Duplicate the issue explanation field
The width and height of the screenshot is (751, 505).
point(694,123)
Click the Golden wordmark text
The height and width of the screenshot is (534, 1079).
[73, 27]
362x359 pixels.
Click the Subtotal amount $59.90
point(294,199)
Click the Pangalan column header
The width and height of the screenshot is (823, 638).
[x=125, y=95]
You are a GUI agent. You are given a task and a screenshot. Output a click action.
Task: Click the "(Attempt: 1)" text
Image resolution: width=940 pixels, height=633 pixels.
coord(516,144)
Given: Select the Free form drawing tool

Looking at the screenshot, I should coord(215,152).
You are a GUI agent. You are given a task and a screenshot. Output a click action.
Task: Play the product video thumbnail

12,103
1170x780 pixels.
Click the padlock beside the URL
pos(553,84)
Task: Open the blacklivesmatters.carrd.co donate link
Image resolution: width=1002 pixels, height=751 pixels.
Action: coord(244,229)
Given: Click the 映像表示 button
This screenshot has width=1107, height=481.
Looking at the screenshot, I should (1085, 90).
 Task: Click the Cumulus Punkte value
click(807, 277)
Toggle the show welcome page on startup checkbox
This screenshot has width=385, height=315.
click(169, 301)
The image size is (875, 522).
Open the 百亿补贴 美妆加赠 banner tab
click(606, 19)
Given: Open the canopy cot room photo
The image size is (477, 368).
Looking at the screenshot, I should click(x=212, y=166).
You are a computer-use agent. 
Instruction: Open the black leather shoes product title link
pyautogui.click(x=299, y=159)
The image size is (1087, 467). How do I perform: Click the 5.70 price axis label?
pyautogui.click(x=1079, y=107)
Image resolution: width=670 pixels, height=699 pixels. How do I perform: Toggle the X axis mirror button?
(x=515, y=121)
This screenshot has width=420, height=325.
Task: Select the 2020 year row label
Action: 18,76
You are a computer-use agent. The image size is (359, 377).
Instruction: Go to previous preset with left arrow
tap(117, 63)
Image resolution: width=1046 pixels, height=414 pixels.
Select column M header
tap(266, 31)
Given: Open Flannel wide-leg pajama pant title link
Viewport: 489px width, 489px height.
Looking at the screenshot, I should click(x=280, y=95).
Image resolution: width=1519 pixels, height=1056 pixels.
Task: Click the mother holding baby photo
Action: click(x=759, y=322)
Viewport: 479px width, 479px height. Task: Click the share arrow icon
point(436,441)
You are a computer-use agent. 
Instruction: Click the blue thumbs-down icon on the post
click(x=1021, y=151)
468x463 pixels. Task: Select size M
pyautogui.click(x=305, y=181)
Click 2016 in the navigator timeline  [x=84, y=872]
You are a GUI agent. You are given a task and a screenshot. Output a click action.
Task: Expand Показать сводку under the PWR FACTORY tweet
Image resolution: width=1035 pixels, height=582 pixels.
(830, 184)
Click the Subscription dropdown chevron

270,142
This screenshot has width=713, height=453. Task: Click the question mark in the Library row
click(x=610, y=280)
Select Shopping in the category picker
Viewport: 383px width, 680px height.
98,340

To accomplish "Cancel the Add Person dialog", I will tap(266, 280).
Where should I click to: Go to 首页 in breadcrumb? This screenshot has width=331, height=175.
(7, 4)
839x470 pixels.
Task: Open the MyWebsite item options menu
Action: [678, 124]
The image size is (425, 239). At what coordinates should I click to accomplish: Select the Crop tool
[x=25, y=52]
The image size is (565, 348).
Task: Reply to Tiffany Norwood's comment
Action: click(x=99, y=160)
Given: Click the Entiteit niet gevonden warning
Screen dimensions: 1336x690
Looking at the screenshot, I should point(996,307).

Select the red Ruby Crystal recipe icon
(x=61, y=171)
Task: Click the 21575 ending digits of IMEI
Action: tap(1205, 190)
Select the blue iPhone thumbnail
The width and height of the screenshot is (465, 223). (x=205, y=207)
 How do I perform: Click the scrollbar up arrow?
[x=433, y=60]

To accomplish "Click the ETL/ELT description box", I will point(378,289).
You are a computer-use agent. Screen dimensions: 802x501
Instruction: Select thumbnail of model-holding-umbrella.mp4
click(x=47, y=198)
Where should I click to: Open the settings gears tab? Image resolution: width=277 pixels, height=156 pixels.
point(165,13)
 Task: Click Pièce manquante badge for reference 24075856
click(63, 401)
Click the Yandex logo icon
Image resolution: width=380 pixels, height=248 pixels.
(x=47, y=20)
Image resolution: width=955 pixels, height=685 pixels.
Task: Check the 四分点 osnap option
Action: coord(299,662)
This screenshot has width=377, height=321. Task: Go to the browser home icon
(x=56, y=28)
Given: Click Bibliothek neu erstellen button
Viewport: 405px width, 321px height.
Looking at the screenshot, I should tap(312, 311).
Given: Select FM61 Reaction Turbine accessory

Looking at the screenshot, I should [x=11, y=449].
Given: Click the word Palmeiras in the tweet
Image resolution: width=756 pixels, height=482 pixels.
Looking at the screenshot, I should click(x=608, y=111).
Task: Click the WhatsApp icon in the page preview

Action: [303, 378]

• • • • •

> **What you have to do**
Lines of the listing above that hold the string "computer" should each be copied.

> **Task answer**
You are a computer-use agent. 
You are a computer-use agent. The image size is (359, 377).
You are a computer-use agent. 
You are a computer-use agent. Screen dimensions: 802x501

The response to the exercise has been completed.